- **Brief**
Starting at the line that contains "This screenshot has width=822, height=462." and ending at the line that contains "[x=23, y=327]", write out that part of the data again with "Acknowledge" switched to "Confirm" and everything else left as it is. Return only those lines.
-- START OF Data for processing --
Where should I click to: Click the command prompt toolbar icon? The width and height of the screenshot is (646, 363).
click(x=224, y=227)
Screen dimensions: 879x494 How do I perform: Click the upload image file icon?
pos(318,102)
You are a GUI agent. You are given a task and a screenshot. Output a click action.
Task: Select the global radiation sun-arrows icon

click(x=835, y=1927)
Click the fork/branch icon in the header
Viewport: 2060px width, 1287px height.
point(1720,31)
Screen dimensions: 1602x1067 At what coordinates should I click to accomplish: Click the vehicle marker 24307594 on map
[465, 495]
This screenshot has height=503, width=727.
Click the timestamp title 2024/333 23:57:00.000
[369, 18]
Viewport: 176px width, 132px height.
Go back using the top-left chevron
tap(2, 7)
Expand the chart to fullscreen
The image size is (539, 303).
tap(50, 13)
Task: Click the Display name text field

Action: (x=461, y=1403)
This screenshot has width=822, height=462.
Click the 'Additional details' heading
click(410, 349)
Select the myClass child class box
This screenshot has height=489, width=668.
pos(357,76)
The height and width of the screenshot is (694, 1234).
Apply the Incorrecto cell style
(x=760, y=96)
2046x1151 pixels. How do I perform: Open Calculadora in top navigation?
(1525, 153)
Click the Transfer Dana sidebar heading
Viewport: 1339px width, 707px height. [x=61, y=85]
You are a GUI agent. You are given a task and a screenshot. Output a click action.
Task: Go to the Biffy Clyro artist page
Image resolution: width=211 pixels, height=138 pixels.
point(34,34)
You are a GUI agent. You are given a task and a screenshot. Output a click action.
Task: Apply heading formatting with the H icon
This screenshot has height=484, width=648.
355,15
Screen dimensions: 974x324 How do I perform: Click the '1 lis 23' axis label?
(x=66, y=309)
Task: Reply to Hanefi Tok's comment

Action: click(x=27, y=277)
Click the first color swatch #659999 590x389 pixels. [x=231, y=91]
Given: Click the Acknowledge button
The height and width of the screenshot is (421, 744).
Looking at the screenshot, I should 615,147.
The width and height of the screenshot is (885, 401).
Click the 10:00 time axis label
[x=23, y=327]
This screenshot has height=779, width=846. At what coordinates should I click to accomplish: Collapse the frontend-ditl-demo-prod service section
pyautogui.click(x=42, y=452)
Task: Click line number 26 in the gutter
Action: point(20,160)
-- END OF Data for processing --
- **Completed task**
This screenshot has width=822, height=462.
Click the 'Additional details' heading
click(410, 349)
Select the myClass child class box
This screenshot has height=489, width=668.
pos(357,76)
The height and width of the screenshot is (694, 1234).
Apply the Incorrecto cell style
(x=760, y=96)
2046x1151 pixels. How do I perform: Open Calculadora in top navigation?
(1525, 153)
Click the Transfer Dana sidebar heading
Viewport: 1339px width, 707px height. [x=61, y=85]
You are a GUI agent. You are given a task and a screenshot. Output a click action.
Task: Go to the Biffy Clyro artist page
Image resolution: width=211 pixels, height=138 pixels.
point(34,34)
You are a GUI agent. You are given a task and a screenshot. Output a click action.
Task: Apply heading formatting with the H icon
This screenshot has height=484, width=648.
355,15
Screen dimensions: 974x324 How do I perform: Click the '1 lis 23' axis label?
(x=66, y=309)
Task: Reply to Hanefi Tok's comment

Action: click(x=27, y=277)
Click the first color swatch #659999 590x389 pixels. [x=231, y=91]
Given: Click the Confirm button
The height and width of the screenshot is (421, 744).
Looking at the screenshot, I should 615,147.
The width and height of the screenshot is (885, 401).
Click the 10:00 time axis label
[x=23, y=327]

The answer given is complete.